→ DESCRIPTION OF THE TASK
Copy every line from the one that holds "The width and" to the end of the records below, exactly and with nothing else, but without any pictures.

Excerpts from a dataset:

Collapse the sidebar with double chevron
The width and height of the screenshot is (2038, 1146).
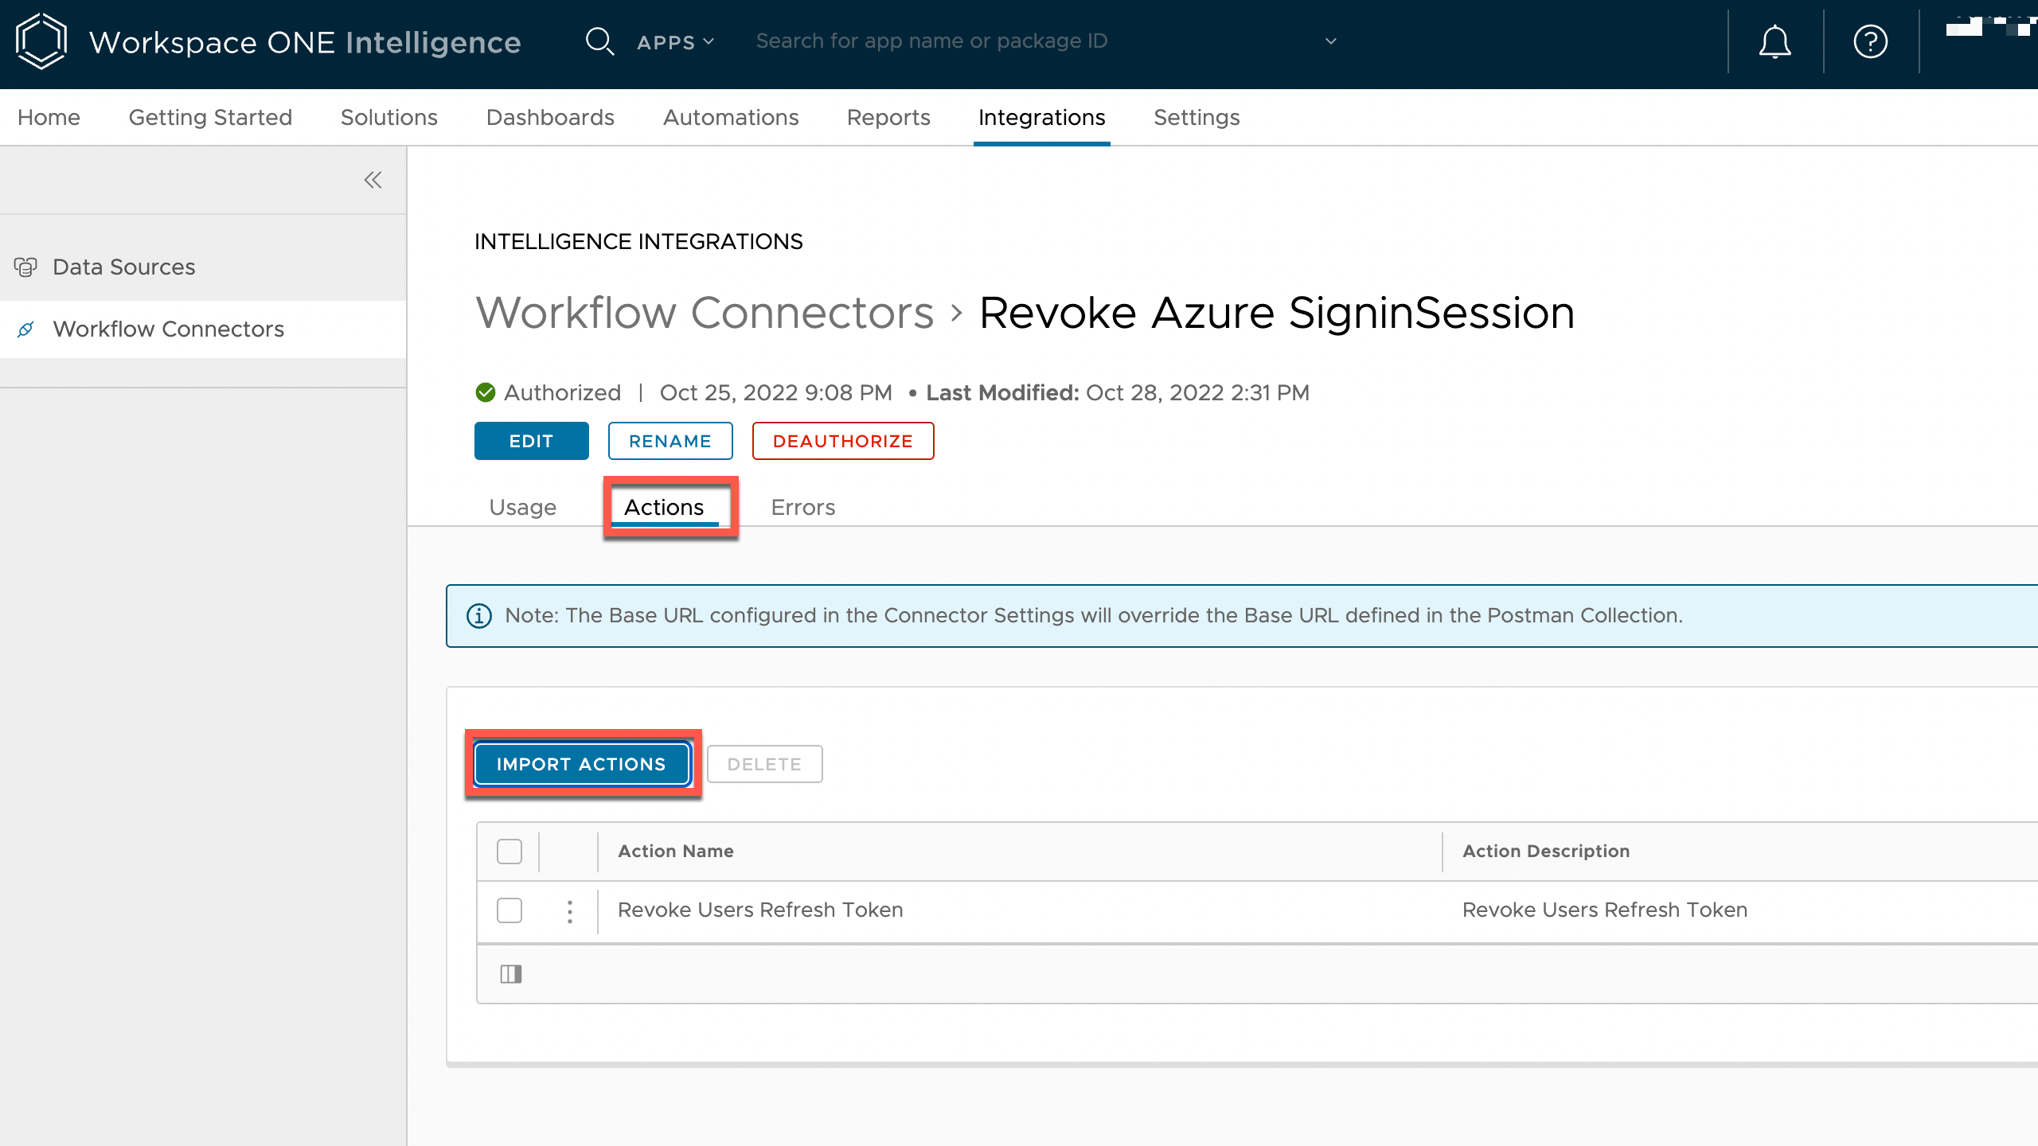[x=373, y=180]
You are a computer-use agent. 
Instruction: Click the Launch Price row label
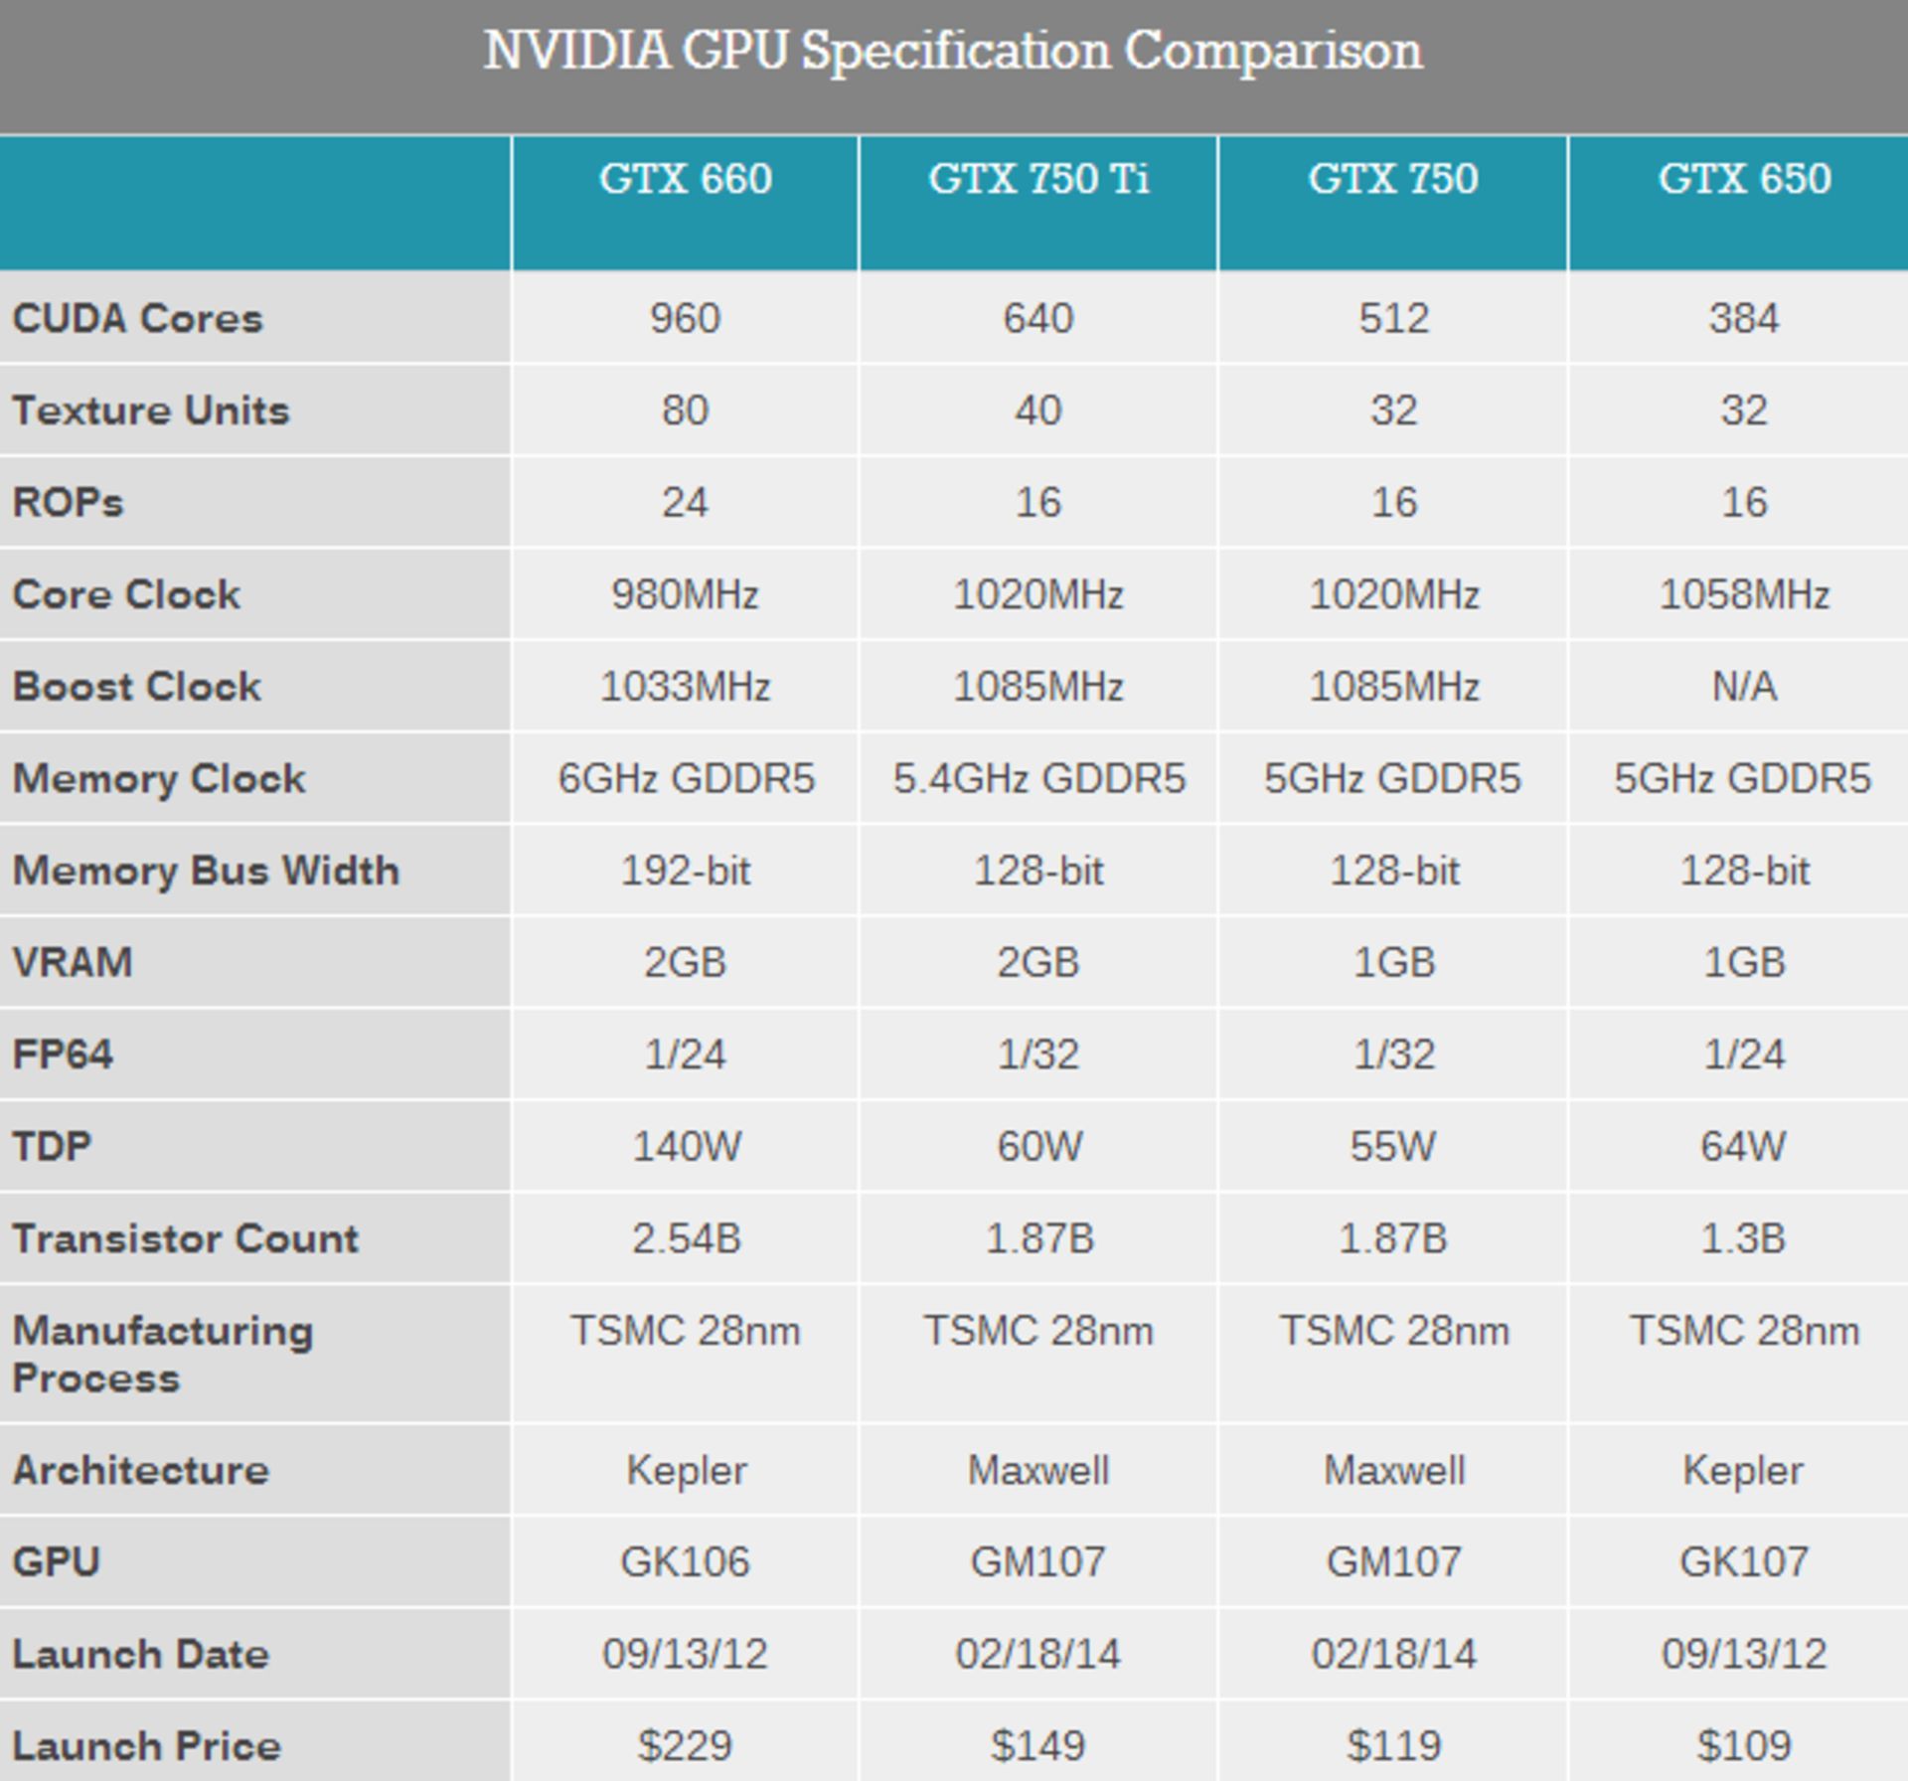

→ ANSWER TO THIS TASK
The width and height of the screenshot is (2038, 1146).
[x=373, y=180]
You are a computer-use agent. 
Instruction: Click the Launch Price row label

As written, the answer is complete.